We used to joke about “Brazilian time” because church never started at the scheduled hour. A 6 PM worship service (Our main service) sometimes began at 6:25, with people still arriving 20 minutes later! But being perpetually late, came a blessing when it came to prayer and praise. Just as things worked slowly to begin, things also worked slowly so that they found time for all kinds of things we often miss in the American church. There was time to pray for every need. There was was time for a person to weep, while others gathered around to dry their tears. My favorite Prayer vigil service came on New Year’s Eve. That usually began at 10PM and went till mid-night. There were blocks of prayer time, interspersed with worship and testimony, with each segment being devoted to a special subject like families, missions or financial needs.

Everyone, from the oldest member of the congregation to the youngest baby came. When the children were tired, they slept, or if they fussed a bit someone usually came to hold them and give mom and dad a break. Then, at mid-night we would have communion and move down to the fellowship hall, where there was food, music and even funny prizes for the winners of games. We tarried together, lots of time passed allowing God to work in ways that an efficient, purpose driven schedule never gave time for. Those precious, vigílias de oração (Prayer vigils) not only left me with wonderful memories, they changed me forever. Yes I am still a go-getter typical American guy, but I have come to appreciate the lessons God taught me when I learned to slow down, wait for others and become a true part of His big family. Oh yes, there were also plenty of problems in our church, but God works all things together for good to those who love Him: or as they say in Portuguese: tudo acaba com pizza!

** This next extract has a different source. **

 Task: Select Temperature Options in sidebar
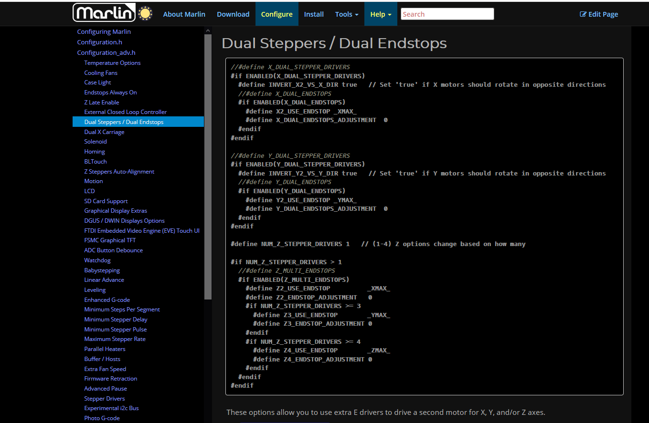click(112, 63)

My wife and I with our Brazilian friends

An Inheritance of Prayer

To an inheritance that is imperishable, undefiled, and unfading, kept in heaven for you. 1 Peter 1:4 ESV

Recently Dave from Dave’s Daily Dose wrote on the subject of solemn assembly. For those not aquatinted with solemn assembly, it is a meeting something like a prayer vigil involving an entire church. I remarked that I remembered prayer vigils -vigílias de oraçãoes- at our Brazilian church where we served on staff for about 14 years. When Dave challenged me to write about it, in spite of my fear of diving into the deep end of the subject, I had to accept his double dog dare!

But to explain the unique experience of a vigília will take at least two posts. Today, I will just offer a little glimpse of what the Brazilian church in America is like. Like a fish being unaware of water because he is in, none of us really understands our own cultural inheritance and the Brazilian community is no exception. So f there are any Brazilians out there in my reading audience, I apologize if I am over simplifying, but if I were to start with a single word, it would be saudade – roughly translated homesick. Though saudade may fade after many years here in America, it is never truly absent and it touches every part of life. It effects who you work with, what food you cook, who you tell your secrets to and most of all how you pray. Saudade includes a deep longing for things that are far beyond our control and forces us into a desperate dependence on God.

But when we as Americans think of prayer we think of our devotional time, our prayer closet and time alone with Jesus. But Brazilians almost never do anything alone. If somebody has a baby, not only the entire family, but also half the neighborhood shows up at the maternity room to visit! Communion at church often included all of us crowded around the front to receive it together. Birthday parties for a one year old featured more than half the church showing up of every age and of course lots of food!

This is me with the youth after church

When the church was healthy, that same togetherness happened when we went to prayer. In fact, that unhurried time at the altar with people all around each asking for God’s help, was the single greatest attraction of us when we began attending. That intensity of community prayer was and is a special part of the inheritance that God has given the Brazilian church and the single greatest reason we remained through thick and thin for so long.